[Listed records]:
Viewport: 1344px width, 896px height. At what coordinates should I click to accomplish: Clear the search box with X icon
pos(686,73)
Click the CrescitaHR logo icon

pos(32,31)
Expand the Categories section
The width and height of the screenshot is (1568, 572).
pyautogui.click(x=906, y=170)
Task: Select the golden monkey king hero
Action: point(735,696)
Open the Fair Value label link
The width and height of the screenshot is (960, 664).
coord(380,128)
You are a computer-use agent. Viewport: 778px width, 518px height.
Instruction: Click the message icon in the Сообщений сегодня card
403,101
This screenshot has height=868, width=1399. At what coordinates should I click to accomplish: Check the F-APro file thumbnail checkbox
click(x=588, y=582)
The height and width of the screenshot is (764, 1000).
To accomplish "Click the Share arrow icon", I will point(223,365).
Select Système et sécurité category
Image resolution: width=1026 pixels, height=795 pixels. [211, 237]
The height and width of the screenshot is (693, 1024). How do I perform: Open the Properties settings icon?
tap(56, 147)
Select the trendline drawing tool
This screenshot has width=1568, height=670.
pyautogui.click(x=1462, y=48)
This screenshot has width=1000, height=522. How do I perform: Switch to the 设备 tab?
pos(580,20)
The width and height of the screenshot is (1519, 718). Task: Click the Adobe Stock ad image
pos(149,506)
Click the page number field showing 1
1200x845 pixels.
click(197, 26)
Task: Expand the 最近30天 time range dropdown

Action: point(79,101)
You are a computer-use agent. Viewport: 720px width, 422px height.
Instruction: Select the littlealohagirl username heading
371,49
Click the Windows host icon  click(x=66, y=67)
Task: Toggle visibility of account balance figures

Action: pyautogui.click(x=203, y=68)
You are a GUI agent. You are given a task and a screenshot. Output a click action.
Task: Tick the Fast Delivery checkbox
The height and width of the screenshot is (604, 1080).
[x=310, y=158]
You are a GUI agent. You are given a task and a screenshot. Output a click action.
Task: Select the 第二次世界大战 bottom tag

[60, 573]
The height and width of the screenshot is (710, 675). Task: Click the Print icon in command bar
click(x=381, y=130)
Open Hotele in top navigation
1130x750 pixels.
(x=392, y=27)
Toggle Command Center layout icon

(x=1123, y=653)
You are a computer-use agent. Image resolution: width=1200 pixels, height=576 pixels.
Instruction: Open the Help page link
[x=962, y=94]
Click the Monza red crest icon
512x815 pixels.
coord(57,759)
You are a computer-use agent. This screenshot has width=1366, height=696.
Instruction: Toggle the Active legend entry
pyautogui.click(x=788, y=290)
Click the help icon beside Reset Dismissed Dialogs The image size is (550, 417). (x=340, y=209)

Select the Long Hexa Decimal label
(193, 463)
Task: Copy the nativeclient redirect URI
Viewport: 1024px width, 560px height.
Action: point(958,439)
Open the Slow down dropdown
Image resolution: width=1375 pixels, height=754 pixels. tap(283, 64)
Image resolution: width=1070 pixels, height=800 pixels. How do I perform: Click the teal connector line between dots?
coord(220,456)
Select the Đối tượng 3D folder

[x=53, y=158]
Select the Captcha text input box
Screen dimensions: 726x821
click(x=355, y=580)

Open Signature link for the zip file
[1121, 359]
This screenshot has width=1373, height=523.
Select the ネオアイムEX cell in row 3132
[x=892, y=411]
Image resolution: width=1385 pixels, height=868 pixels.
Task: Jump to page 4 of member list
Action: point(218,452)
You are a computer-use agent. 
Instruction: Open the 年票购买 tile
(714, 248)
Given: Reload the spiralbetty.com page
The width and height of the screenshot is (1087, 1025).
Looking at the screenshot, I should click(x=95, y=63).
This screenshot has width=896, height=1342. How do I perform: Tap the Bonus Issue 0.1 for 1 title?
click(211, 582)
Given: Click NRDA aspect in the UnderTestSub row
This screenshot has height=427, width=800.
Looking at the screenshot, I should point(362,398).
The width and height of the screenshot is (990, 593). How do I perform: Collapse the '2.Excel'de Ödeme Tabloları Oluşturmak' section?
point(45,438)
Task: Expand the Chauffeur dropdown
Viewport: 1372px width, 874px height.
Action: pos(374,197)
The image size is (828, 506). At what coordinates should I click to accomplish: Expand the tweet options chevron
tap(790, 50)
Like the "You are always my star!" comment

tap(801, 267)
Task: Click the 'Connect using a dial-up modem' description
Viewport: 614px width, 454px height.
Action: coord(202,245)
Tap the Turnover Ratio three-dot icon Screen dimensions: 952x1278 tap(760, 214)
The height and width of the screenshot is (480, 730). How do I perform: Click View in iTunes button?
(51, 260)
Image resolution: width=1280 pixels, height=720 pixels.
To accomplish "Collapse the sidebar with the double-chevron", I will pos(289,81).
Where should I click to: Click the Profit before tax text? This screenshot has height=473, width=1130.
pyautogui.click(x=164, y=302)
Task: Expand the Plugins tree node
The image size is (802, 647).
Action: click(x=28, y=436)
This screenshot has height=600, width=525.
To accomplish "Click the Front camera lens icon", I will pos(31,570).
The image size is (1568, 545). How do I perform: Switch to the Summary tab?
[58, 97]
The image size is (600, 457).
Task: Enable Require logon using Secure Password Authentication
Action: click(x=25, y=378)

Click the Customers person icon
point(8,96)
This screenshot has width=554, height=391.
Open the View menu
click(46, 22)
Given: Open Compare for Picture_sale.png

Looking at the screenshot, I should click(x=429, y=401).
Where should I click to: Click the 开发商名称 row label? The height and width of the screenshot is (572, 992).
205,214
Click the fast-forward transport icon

[The task]:
Only one stretch of the records above is wanted: the lines between the one holding "Select the ネオアイムEX cell in row 3132" and the one holding "Given: Reload the spiralbetty.com page", inclusive, reproduced exactly.

[Exercise output]:
Select the ネオアイムEX cell in row 3132
[x=892, y=411]
Image resolution: width=1385 pixels, height=868 pixels.
Task: Jump to page 4 of member list
Action: point(218,452)
You are a computer-use agent. 
Instruction: Open the 年票购买 tile
(714, 248)
Given: Reload the spiralbetty.com page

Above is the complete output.